Starting with the line that contains "Click paragraph number 358." and going on through the end of the records, write those records out again in full, requests included, offsetting every coordinate in the answers by adding 49 to it.
<<<<
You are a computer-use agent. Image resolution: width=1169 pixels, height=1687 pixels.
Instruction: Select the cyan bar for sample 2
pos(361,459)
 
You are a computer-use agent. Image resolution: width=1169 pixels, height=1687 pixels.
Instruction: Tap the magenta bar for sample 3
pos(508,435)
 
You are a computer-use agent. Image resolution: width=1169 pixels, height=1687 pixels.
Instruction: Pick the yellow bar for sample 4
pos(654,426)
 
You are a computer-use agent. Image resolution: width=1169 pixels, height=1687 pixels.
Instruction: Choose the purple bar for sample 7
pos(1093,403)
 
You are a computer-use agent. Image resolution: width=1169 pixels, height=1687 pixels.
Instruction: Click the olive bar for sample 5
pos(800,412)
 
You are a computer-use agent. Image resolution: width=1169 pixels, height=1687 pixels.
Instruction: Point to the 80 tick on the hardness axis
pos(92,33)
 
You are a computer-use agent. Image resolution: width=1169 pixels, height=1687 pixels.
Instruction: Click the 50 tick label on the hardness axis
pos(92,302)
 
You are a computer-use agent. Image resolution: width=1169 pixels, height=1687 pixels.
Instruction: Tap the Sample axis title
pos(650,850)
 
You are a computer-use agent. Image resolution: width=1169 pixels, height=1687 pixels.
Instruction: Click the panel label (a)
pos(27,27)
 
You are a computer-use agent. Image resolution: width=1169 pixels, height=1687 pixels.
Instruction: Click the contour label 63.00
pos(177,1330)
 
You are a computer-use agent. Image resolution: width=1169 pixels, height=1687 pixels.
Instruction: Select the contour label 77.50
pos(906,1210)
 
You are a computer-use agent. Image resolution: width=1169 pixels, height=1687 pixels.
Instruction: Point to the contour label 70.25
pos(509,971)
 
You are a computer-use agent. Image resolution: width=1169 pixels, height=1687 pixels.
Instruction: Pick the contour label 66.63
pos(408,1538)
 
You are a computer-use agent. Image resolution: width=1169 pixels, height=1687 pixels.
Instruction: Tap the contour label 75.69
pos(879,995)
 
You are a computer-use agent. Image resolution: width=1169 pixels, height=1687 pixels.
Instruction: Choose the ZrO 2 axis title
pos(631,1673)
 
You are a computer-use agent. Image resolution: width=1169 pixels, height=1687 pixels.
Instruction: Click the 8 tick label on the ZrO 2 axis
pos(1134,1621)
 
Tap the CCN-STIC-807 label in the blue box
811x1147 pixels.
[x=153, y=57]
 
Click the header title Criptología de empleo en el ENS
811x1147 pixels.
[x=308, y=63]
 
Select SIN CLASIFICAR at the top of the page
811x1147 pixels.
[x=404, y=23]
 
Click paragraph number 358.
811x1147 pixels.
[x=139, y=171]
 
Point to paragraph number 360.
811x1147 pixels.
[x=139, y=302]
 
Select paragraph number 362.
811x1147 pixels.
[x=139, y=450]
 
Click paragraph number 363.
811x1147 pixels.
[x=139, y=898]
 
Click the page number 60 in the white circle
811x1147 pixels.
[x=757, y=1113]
>>>>
- In response
Click paragraph number 358.
811x1147 pixels.
[x=188, y=220]
 
Point to paragraph number 360.
811x1147 pixels.
[x=188, y=351]
 
Select paragraph number 362.
811x1147 pixels.
[x=188, y=499]
 
Click paragraph number 363.
811x1147 pixels.
[x=188, y=947]
 
Click the page number 60 in the white circle
811x1147 pixels.
[x=806, y=1162]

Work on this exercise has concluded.